Introduction
Malignant transformation of melanocytes, produces melanoma. These are present where the neural crest migrate such as gastrointestinal tract and brain. The Age-standardized rate (ASR) by world is expressed per 100,000 persons, is highest in New Zealand 35.8 as compared to India 0.2- 0.3.1 The 5-year relative survival rate for patients with stage 0 melanoma is 97%, compared with about 10% for those with stage IV disease. 2 The risk factors for melanoma are: Pigmentation where Melanocortin 1 receptor (MC1R) is a cell surface receptor is expressed, this is more expressed in fair persons , who have more sensitivity to UV light. 25% melanomas exist on preexisting nevus. History of sunburn in childhood is associated with a higher risk, patients who present other skin malignancies (basal cell or squamous cell carcinomas or mycosis fungoides) are at higher risk of developing melanoma.

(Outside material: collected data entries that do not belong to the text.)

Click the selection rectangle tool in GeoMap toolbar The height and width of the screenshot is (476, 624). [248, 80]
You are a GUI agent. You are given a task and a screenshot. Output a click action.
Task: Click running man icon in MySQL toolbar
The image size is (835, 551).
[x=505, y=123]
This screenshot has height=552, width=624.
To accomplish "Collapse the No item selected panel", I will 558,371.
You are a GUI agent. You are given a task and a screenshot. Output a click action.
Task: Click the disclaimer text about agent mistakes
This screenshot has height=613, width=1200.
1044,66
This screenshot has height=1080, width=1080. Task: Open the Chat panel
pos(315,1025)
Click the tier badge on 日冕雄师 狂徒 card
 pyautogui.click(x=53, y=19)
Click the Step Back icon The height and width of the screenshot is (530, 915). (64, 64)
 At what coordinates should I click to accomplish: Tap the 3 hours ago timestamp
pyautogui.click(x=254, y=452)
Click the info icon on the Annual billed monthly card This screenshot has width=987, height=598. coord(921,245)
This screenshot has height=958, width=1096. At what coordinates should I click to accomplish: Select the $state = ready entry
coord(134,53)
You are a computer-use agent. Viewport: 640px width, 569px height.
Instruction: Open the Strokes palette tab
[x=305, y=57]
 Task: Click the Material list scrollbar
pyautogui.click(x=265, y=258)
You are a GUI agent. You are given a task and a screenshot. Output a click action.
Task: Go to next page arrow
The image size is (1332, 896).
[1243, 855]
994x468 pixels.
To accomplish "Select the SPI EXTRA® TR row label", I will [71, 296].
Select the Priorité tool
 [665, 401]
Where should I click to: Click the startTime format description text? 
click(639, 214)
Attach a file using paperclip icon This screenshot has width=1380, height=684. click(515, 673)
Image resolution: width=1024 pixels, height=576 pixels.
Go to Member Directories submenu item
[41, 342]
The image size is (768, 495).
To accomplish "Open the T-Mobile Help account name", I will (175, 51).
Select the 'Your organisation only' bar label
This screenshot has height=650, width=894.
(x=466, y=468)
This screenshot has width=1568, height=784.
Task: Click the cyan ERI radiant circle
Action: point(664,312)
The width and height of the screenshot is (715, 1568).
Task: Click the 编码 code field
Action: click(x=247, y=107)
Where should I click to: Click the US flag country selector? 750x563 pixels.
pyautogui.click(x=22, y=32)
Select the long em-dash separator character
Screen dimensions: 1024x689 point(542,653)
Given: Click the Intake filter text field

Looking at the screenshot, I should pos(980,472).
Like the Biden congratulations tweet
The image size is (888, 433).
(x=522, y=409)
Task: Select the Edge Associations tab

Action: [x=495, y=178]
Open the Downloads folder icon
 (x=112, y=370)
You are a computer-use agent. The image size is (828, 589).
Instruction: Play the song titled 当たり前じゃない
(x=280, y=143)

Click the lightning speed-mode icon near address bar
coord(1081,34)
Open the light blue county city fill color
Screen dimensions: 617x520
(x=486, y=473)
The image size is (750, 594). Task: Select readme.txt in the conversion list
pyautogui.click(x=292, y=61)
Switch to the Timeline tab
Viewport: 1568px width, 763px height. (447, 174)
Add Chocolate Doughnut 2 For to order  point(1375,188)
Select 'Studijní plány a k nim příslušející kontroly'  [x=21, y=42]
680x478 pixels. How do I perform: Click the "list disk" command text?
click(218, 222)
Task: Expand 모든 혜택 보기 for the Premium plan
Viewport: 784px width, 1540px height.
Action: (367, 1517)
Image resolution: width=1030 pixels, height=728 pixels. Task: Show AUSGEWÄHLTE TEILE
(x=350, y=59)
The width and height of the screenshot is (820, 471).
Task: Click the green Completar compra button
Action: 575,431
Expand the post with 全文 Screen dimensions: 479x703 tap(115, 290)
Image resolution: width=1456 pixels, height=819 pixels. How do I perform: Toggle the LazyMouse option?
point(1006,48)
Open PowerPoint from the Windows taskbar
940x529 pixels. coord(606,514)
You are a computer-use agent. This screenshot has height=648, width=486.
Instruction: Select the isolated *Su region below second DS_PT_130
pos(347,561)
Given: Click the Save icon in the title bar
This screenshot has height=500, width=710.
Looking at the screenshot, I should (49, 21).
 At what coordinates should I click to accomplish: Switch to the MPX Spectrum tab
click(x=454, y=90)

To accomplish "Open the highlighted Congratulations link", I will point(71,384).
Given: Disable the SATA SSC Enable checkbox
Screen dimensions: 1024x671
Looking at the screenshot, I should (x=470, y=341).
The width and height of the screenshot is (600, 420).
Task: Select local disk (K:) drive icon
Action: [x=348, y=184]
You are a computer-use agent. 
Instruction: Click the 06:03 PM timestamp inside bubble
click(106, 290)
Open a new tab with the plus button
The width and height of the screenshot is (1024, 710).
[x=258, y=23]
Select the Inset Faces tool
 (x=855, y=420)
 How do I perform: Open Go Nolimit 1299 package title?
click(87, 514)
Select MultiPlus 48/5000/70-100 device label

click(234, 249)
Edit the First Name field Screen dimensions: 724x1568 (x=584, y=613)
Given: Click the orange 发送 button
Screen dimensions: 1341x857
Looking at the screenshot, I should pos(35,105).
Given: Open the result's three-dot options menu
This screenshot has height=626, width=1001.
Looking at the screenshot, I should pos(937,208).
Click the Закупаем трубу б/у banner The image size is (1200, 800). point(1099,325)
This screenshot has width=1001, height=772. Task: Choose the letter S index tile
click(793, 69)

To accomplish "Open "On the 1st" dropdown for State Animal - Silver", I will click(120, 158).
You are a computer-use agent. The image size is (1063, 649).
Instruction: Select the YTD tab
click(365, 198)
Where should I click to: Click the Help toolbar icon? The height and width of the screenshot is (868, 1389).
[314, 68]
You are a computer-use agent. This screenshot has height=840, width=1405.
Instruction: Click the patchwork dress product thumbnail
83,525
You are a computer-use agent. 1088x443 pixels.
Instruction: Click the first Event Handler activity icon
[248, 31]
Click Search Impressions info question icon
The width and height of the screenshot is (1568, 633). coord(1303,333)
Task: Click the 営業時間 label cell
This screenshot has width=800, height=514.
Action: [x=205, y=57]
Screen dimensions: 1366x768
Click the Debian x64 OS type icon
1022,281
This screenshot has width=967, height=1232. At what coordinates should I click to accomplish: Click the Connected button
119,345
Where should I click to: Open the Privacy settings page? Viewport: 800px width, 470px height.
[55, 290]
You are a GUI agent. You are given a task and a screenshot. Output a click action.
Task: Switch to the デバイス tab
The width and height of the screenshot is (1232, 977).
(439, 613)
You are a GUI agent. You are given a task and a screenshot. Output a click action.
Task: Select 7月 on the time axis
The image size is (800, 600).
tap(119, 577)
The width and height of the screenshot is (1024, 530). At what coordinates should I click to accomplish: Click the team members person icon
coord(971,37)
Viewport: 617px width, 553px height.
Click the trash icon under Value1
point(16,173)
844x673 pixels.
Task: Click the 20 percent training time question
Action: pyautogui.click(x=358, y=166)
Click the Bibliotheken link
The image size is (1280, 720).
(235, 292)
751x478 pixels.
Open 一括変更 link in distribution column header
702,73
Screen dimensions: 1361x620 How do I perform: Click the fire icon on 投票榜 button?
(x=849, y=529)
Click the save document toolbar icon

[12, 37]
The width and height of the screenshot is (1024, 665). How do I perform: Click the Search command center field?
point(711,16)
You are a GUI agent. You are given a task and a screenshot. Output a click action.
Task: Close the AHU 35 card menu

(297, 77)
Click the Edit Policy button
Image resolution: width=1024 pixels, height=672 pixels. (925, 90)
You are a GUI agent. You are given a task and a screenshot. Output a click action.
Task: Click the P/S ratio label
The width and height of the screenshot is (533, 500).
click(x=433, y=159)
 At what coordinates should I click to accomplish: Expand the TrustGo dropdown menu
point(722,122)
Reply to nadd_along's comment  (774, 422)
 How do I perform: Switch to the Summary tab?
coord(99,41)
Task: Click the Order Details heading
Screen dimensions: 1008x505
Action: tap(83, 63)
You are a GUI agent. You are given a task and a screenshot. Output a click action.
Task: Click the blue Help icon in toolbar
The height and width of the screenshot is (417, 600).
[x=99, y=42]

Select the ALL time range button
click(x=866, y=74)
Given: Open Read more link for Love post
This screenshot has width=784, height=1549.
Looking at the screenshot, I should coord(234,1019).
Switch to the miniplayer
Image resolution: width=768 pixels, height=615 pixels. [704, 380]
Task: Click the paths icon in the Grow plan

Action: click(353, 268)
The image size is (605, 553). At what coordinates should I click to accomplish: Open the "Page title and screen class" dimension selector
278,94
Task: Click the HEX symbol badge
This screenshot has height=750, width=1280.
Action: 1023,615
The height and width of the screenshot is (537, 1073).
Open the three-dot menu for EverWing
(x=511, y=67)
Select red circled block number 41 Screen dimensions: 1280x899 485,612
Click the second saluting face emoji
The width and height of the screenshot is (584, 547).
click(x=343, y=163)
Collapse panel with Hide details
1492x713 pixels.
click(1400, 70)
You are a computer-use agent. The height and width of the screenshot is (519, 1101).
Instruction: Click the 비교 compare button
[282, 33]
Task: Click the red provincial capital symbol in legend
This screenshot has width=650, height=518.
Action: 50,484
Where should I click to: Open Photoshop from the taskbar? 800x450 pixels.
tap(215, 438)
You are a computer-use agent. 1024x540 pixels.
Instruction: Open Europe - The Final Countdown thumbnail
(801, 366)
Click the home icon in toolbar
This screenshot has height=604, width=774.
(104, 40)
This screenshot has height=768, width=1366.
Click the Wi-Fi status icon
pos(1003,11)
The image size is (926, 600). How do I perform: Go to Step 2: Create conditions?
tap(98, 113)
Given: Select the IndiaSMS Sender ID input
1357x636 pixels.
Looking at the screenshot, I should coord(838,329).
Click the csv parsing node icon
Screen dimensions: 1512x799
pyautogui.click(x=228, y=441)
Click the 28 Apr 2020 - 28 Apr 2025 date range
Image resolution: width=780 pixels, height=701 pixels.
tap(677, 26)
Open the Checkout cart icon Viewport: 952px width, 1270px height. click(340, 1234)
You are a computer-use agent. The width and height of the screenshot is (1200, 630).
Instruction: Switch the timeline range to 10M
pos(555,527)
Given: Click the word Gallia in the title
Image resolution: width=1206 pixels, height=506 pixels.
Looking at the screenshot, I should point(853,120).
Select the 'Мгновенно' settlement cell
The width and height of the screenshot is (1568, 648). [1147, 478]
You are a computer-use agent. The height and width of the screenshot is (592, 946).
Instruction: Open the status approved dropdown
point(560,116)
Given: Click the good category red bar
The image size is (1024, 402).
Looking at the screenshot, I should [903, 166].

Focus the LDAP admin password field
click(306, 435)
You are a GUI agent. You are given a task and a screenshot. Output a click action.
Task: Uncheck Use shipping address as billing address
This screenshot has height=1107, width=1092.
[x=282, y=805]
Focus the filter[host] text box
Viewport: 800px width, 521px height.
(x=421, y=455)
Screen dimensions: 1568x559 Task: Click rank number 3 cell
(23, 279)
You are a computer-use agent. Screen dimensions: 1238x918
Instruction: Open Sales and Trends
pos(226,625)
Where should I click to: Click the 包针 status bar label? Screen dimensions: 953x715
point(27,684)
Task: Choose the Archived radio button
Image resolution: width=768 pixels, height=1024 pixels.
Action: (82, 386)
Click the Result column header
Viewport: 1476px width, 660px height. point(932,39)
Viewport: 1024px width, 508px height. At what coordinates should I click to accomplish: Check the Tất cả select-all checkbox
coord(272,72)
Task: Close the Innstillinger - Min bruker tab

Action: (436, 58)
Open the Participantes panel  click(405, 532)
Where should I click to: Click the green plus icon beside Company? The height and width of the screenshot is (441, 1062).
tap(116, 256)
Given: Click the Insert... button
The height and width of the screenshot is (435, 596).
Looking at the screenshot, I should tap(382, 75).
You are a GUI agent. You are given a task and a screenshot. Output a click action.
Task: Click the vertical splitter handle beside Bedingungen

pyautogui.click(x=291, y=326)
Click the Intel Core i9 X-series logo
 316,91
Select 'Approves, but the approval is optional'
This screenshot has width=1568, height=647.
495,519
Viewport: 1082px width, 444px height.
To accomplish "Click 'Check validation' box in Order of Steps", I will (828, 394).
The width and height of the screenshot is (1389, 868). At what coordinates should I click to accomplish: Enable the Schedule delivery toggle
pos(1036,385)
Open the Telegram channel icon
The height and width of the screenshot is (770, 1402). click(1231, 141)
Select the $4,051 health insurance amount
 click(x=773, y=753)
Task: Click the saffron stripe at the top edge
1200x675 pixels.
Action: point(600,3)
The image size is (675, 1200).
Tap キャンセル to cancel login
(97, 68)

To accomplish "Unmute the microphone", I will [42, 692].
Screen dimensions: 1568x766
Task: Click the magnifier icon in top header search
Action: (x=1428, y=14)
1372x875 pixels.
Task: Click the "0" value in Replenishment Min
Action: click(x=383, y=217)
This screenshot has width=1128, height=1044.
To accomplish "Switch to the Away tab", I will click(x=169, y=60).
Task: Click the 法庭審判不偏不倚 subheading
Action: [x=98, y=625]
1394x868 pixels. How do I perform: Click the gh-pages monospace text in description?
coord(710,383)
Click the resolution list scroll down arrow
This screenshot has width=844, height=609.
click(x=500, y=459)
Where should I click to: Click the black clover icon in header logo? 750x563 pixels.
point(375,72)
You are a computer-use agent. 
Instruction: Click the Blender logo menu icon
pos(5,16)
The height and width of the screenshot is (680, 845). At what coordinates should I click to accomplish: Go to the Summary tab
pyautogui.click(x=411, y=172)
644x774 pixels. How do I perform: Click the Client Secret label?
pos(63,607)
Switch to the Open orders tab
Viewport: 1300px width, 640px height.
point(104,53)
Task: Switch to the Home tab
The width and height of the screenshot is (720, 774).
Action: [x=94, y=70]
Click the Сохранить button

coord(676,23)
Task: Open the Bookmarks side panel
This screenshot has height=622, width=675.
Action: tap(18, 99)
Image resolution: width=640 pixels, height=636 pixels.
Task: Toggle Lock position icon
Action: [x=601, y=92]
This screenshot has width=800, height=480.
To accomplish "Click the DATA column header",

Specific syndromes-such as atypical familial multiple moles and melanoma syndrome (FAMMM) or dysplastic nevus syndrome (DNS), are more prone for changes in the skin.3 The average age of melanoma diagnosis is 63 years within India. Melanoma risk appears to be rising in those under the age of 40, particularly among women. The subtypes of Melanoma are: superficial spreading (SSM), nodular (NM), lentigo maligna (LM), and acral lentiginous (ALM).4 Two genes have been primarily linked to familial melanoma; they are called CDKN2A (tumor suppressor gene that encodes p16), also associated with coronary artery disease and CDK4 (the gene encoding cyclin-dependent kinase 4).5 Skin biopsy (Punch or shave biopsies) are performed to diagnose melanoma. Before biopsy, photographs should be taken to document the exact location of the lesion and to ensure that the correct area is removed in wide excision. Shave biopsies are more suitable in invasive carcinomas.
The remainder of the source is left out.